--- Entries supplied ---

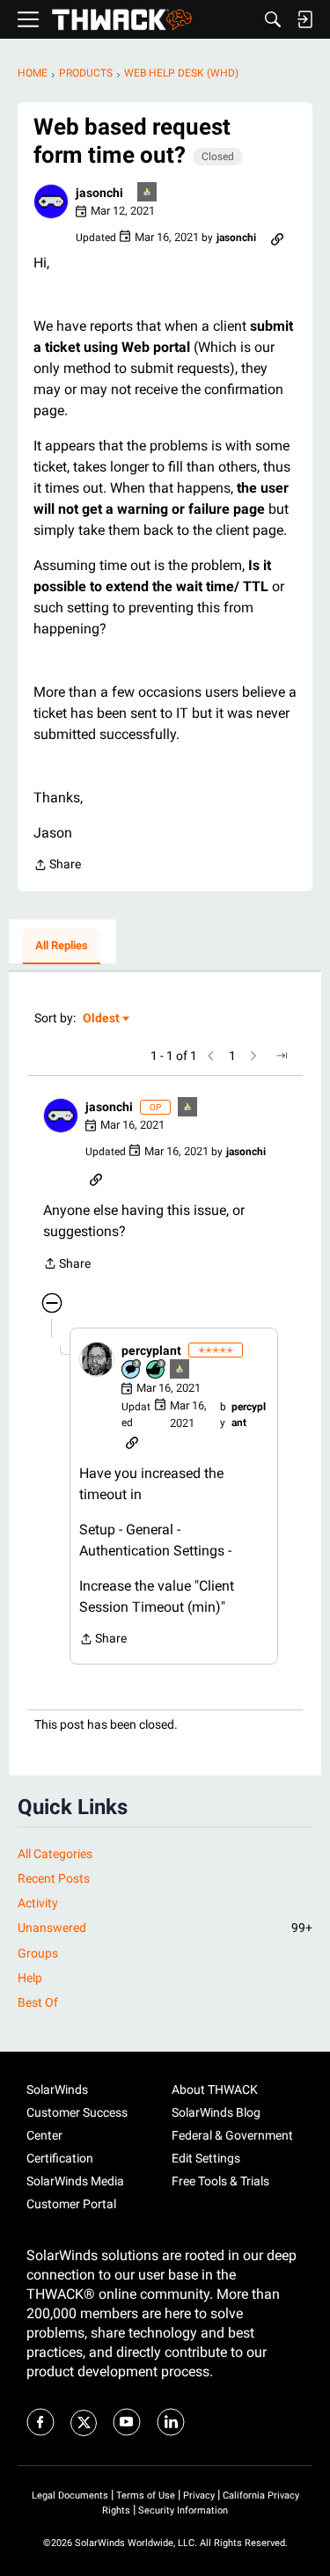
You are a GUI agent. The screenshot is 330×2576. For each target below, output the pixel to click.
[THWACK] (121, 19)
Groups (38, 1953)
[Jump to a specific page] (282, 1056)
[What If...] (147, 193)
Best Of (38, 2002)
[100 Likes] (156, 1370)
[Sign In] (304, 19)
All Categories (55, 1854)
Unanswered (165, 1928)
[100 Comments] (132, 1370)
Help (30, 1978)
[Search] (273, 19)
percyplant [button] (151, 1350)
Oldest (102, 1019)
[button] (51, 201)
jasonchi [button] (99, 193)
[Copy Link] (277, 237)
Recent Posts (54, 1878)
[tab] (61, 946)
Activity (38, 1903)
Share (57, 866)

---
--- Entries supplied ---

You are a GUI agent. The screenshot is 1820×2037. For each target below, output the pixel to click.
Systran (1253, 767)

---
--- Entries supplied ---

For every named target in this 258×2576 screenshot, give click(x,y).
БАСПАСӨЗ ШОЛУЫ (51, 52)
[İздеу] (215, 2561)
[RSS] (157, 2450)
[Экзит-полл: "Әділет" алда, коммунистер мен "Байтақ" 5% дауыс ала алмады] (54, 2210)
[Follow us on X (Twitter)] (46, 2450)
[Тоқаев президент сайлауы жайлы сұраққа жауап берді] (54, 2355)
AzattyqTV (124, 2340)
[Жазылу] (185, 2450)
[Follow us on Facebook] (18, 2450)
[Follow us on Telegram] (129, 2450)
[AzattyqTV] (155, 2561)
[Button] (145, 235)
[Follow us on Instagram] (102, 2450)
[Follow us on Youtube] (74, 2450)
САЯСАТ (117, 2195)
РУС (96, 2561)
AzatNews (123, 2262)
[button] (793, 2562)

---

» Task: Check the records above line by line and tally those holding the string "each". Answer with the number only.

» Solution for this problem: 2